» **Instructions to follow**: Each line from the one containing "Instruction: Reset the" to the end of the data must be copied exactly, the first and last included; no other lines and no pictures belong in the copy.

» **Data items**:
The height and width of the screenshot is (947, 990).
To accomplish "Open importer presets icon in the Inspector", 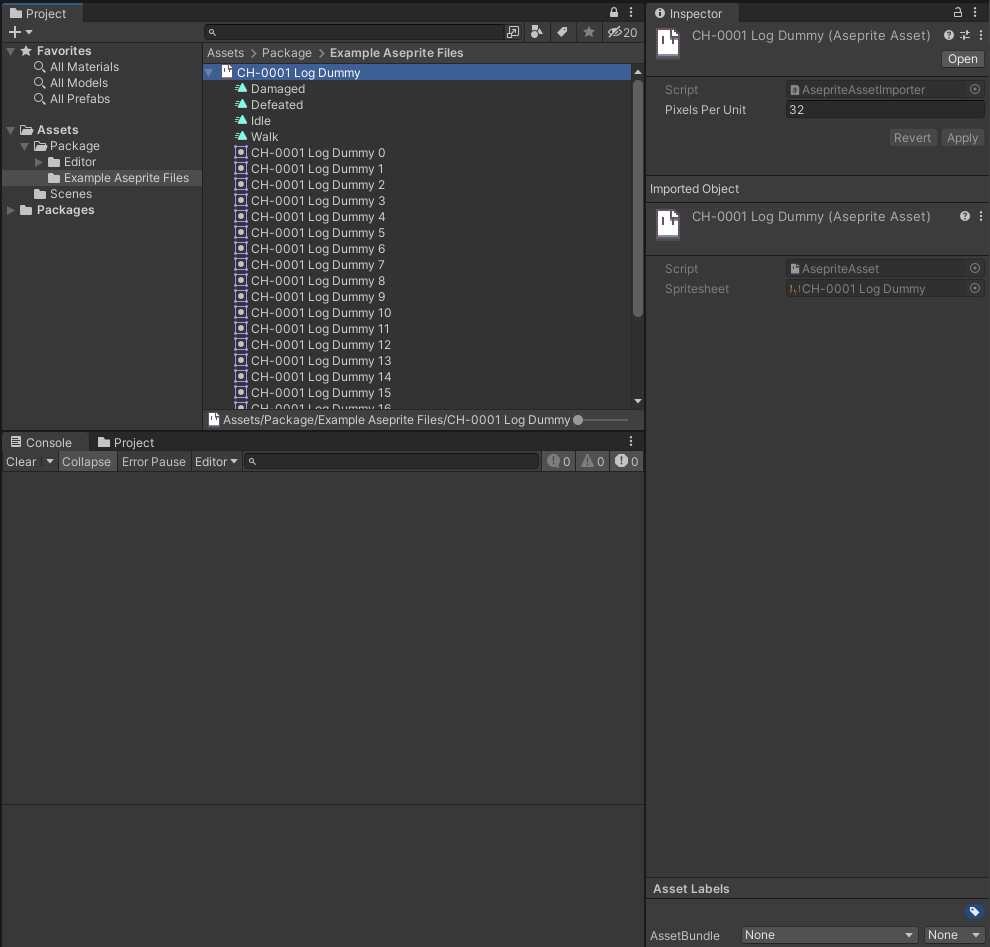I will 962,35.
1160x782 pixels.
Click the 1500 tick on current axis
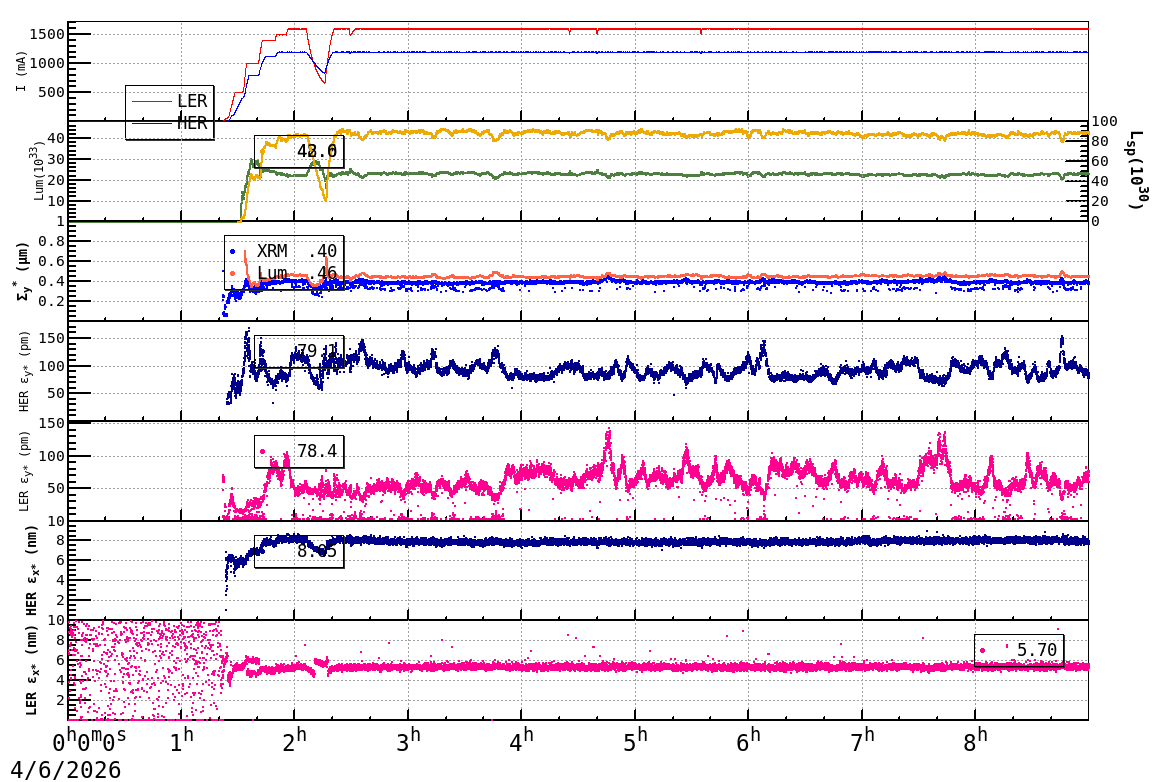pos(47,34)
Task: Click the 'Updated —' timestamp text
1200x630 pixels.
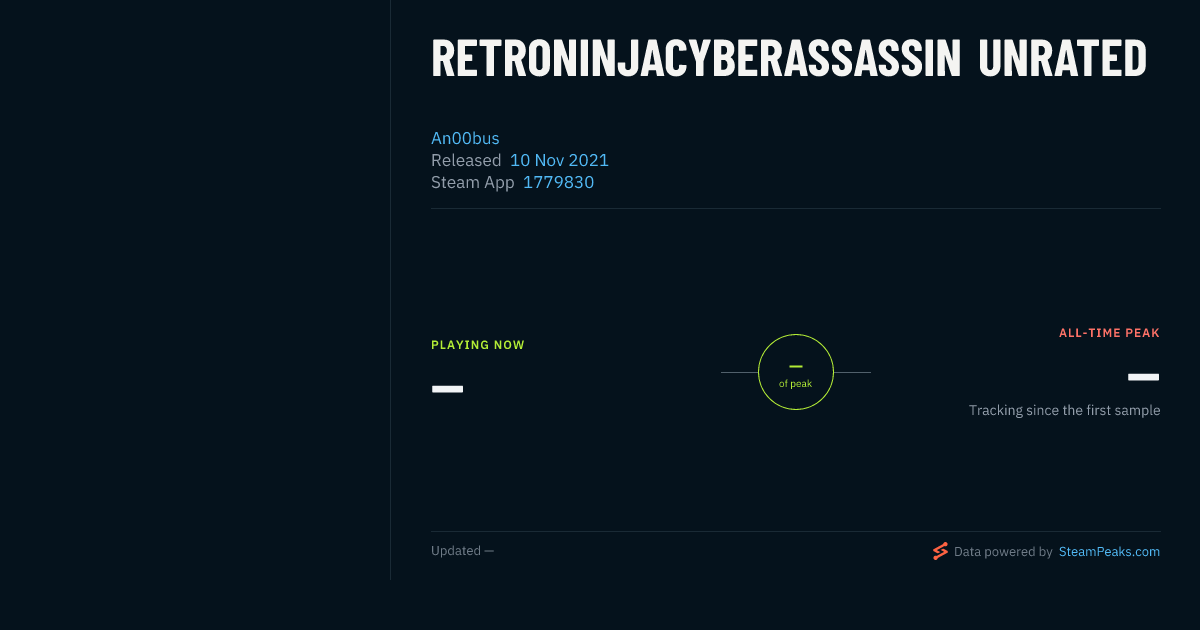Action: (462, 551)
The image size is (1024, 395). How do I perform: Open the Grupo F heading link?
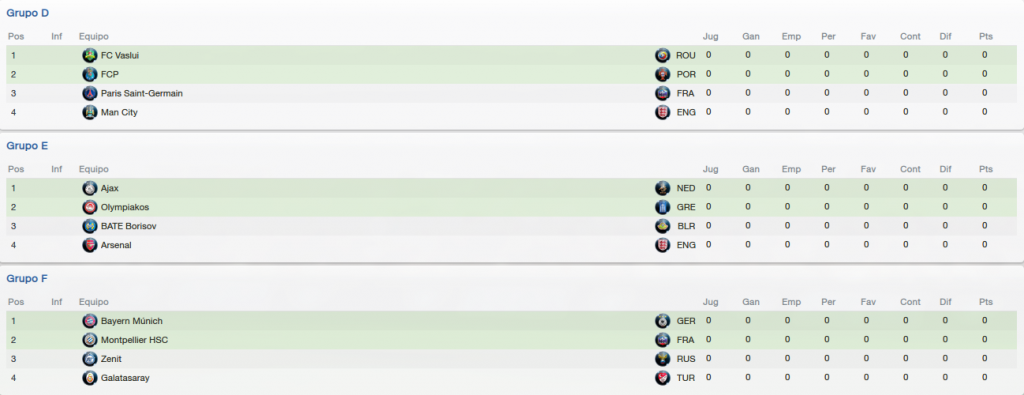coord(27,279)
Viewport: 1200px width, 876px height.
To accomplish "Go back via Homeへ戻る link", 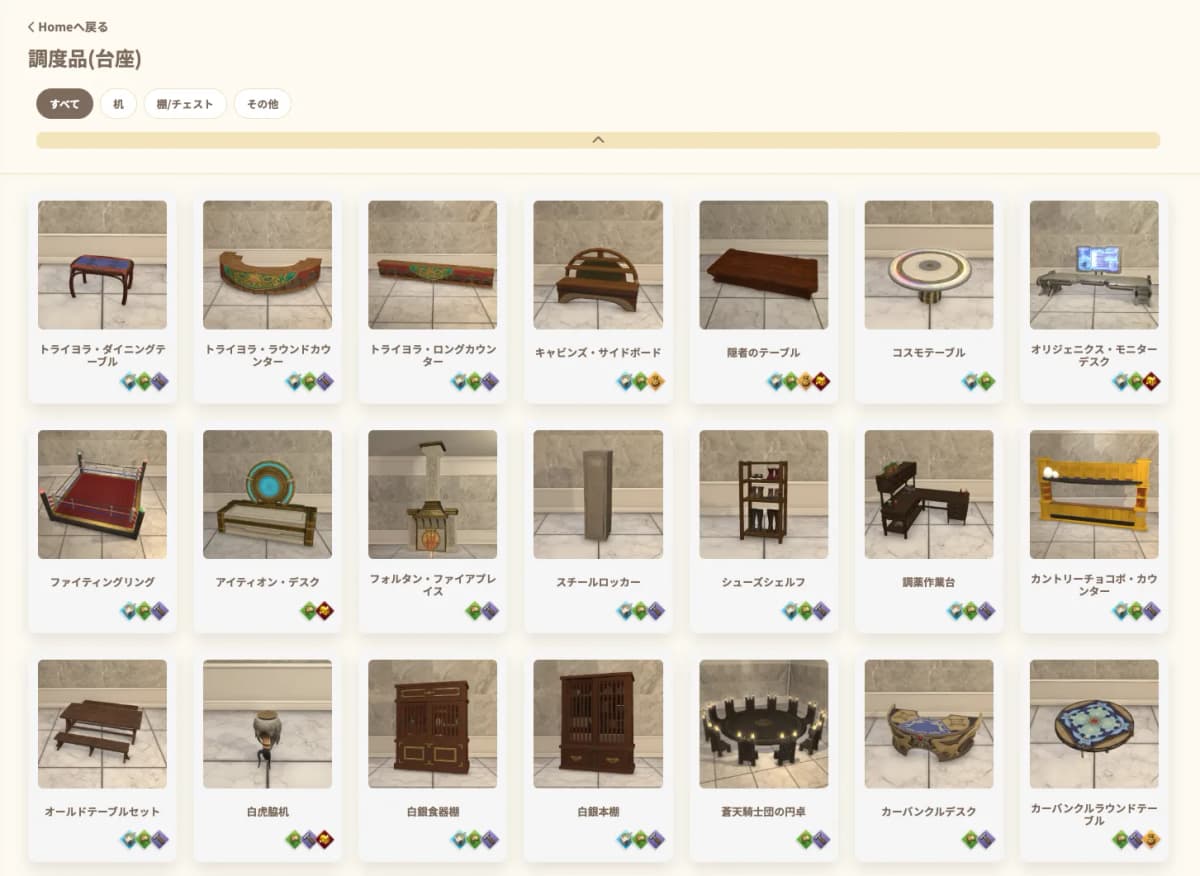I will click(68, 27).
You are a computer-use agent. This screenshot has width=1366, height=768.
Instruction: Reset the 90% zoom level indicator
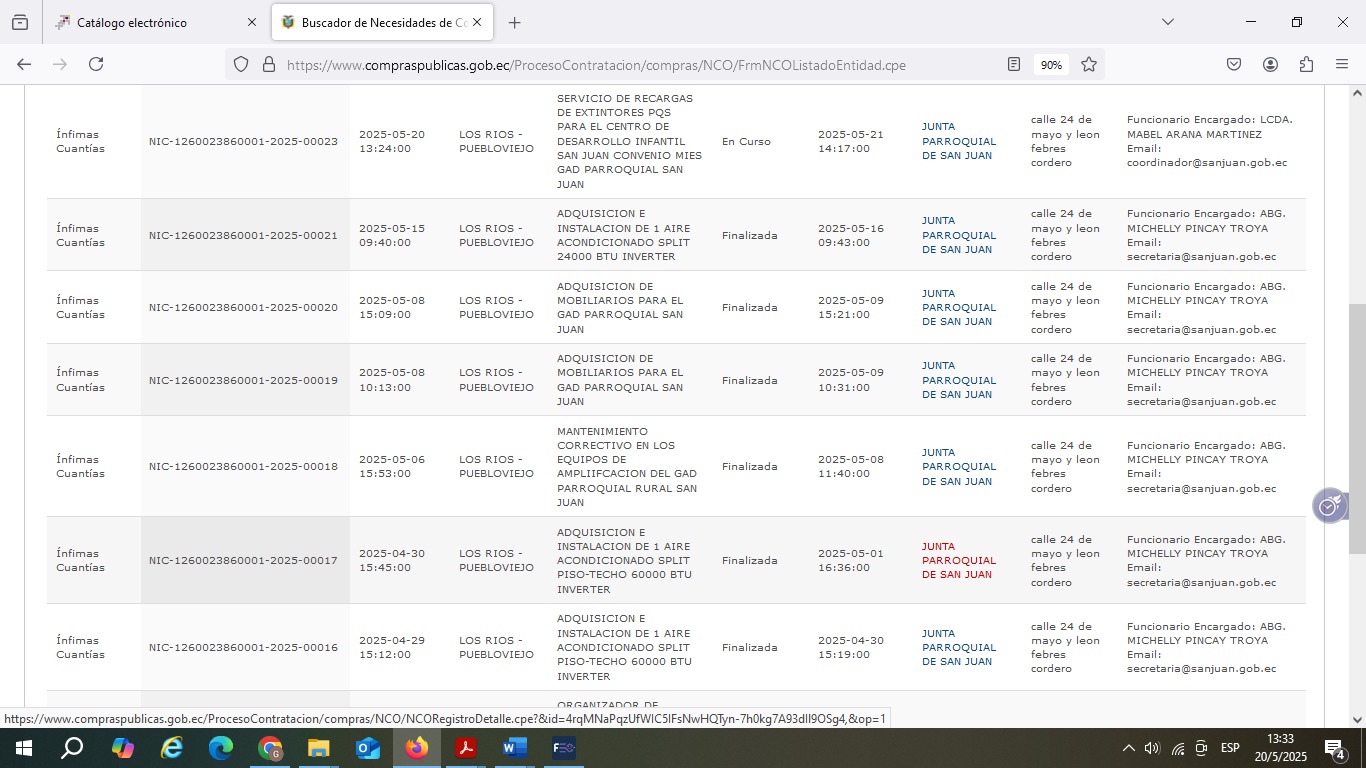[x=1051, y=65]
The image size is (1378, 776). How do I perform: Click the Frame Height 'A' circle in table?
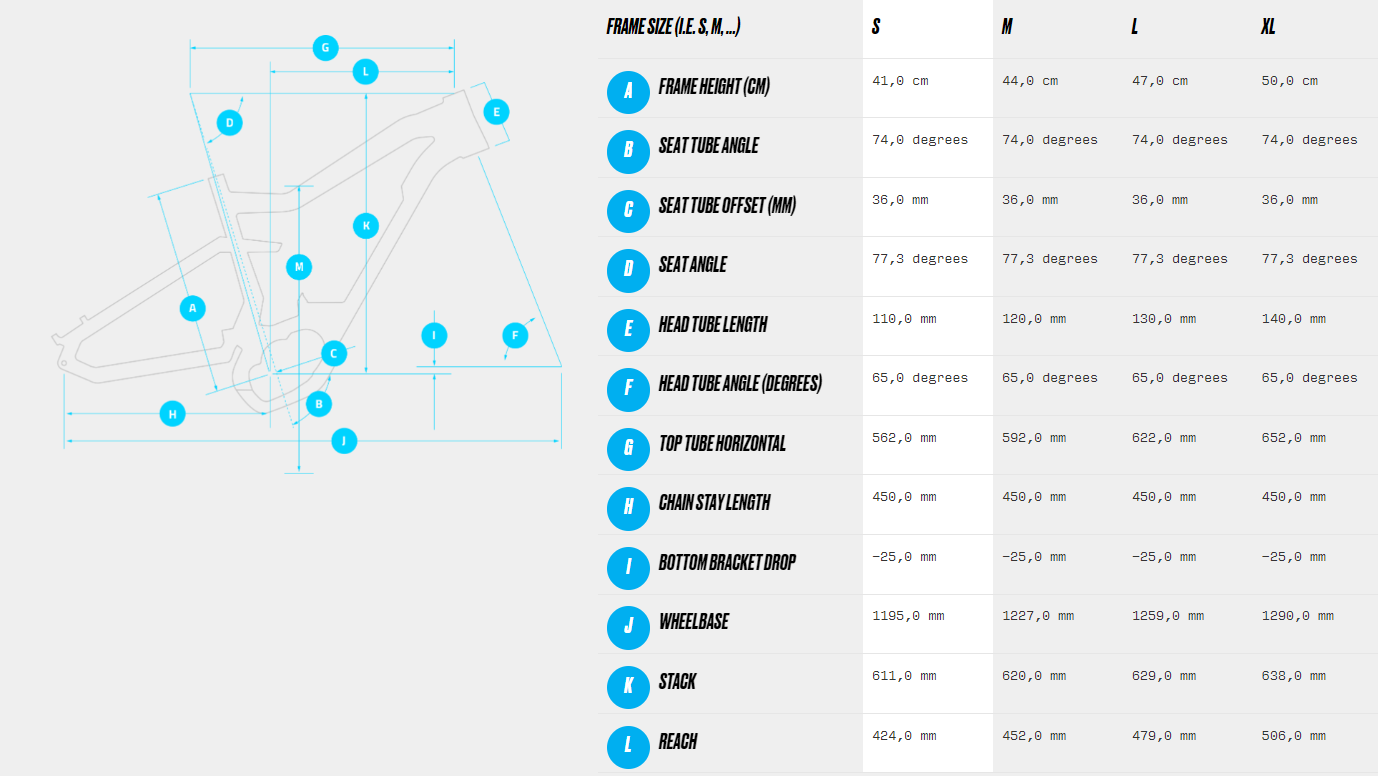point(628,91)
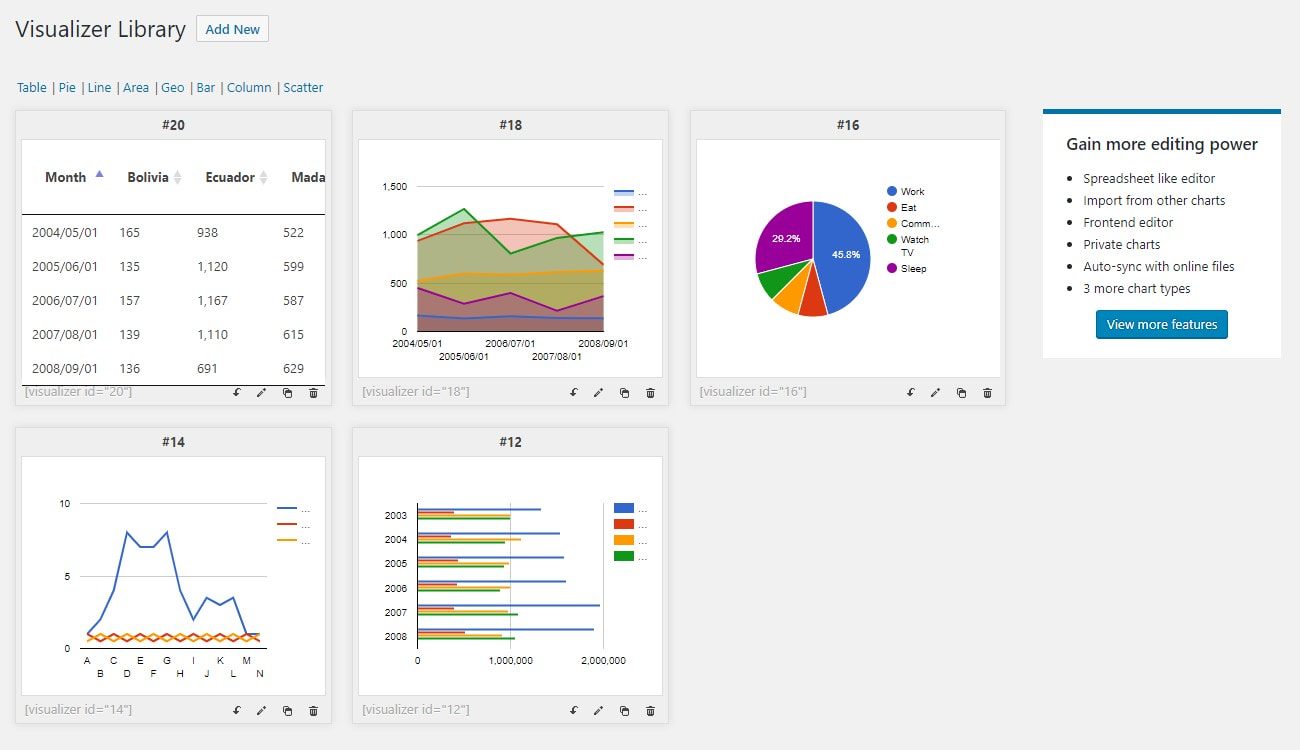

» **Finished exercise**:
Instruction: Reset the 90% zoom level indicator
[x=1051, y=65]
The image size is (1378, 776). How do I perform: Click the Frame Height 'A' circle in table?
point(628,91)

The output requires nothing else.